Collected data
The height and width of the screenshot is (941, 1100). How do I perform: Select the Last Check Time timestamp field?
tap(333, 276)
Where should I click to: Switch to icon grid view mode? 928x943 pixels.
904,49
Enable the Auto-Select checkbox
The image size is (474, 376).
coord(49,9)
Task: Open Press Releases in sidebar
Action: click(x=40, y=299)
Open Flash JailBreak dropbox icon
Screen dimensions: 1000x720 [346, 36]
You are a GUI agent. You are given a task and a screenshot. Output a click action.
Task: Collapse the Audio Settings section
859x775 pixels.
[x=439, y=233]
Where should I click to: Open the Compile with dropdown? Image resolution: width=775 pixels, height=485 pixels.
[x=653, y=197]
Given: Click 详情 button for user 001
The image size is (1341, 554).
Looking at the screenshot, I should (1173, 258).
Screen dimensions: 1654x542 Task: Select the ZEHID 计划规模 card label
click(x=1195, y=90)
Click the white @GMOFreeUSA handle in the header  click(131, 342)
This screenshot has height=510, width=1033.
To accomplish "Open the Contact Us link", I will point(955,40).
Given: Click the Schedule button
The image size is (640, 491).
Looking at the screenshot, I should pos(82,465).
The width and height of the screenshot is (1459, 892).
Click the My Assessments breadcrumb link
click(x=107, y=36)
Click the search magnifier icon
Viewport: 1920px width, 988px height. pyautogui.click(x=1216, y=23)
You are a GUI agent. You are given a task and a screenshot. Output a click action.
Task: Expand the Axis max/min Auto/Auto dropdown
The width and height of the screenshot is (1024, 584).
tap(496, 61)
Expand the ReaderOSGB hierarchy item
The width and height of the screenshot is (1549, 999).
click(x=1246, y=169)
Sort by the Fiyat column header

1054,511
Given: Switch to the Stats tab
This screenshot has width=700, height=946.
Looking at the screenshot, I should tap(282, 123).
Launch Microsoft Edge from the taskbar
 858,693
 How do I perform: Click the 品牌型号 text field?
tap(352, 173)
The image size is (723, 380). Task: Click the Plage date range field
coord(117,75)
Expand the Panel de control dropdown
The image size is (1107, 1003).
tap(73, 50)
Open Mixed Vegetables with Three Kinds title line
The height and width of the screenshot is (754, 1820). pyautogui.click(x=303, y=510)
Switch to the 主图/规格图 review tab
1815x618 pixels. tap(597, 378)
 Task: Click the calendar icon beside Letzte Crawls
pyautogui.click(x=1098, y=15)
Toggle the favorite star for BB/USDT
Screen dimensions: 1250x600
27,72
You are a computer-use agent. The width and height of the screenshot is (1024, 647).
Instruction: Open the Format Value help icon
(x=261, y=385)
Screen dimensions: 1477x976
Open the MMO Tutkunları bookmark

§ What you are asked to do: Transcribe the data above verbatim.

§ Result for this task:
The height and width of the screenshot is (941, 1100). How do I perform: Select the Last Check Time timestamp field?
tap(333, 276)
Where should I click to: Switch to icon grid view mode? 928x943 pixels.
904,49
Enable the Auto-Select checkbox
The image size is (474, 376).
coord(49,9)
Task: Open Press Releases in sidebar
Action: click(x=40, y=299)
Open Flash JailBreak dropbox icon
Screen dimensions: 1000x720 [346, 36]
You are a GUI agent. You are given a task and a screenshot. Output a click action.
Task: Collapse the Audio Settings section
859x775 pixels.
[x=439, y=233]
Where should I click to: Open the Compile with dropdown? Image resolution: width=775 pixels, height=485 pixels.
[x=653, y=197]
Given: Click 详情 button for user 001
The image size is (1341, 554).
Looking at the screenshot, I should (1173, 258).
Screen dimensions: 1654x542 Task: Select the ZEHID 计划规模 card label
click(x=1195, y=90)
Click the white @GMOFreeUSA handle in the header  click(131, 342)
This screenshot has height=510, width=1033.
To accomplish "Open the Contact Us link", I will point(955,40).
Given: Click the Schedule button
The image size is (640, 491).
Looking at the screenshot, I should pos(82,465).
The width and height of the screenshot is (1459, 892).
Click the My Assessments breadcrumb link
click(x=107, y=36)
Click the search magnifier icon
Viewport: 1920px width, 988px height. pyautogui.click(x=1216, y=23)
You are a GUI agent. You are given a task and a screenshot. Output a click action.
Task: Expand the Axis max/min Auto/Auto dropdown
The width and height of the screenshot is (1024, 584).
tap(496, 61)
Expand the ReaderOSGB hierarchy item
The width and height of the screenshot is (1549, 999).
click(x=1246, y=169)
Sort by the Fiyat column header

1054,511
Given: Switch to the Stats tab
This screenshot has width=700, height=946.
Looking at the screenshot, I should tap(282, 123).
Launch Microsoft Edge from the taskbar
 858,693
 How do I perform: Click the 品牌型号 text field?
tap(352, 173)
The image size is (723, 380). Task: Click the Plage date range field
coord(117,75)
Expand the Panel de control dropdown
The image size is (1107, 1003).
tap(73, 50)
Open Mixed Vegetables with Three Kinds title line
The height and width of the screenshot is (754, 1820). pyautogui.click(x=303, y=510)
Switch to the 主图/规格图 review tab
1815x618 pixels. tap(597, 378)
 Task: Click the calendar icon beside Letzte Crawls
pyautogui.click(x=1098, y=15)
Toggle the favorite star for BB/USDT
Screen dimensions: 1250x600
27,72
You are a computer-use agent. The width and height of the screenshot is (1024, 647).
Instruction: Open the Format Value help icon
(x=261, y=385)
Screen dimensions: 1477x976
Open the MMO Tutkunları bookmark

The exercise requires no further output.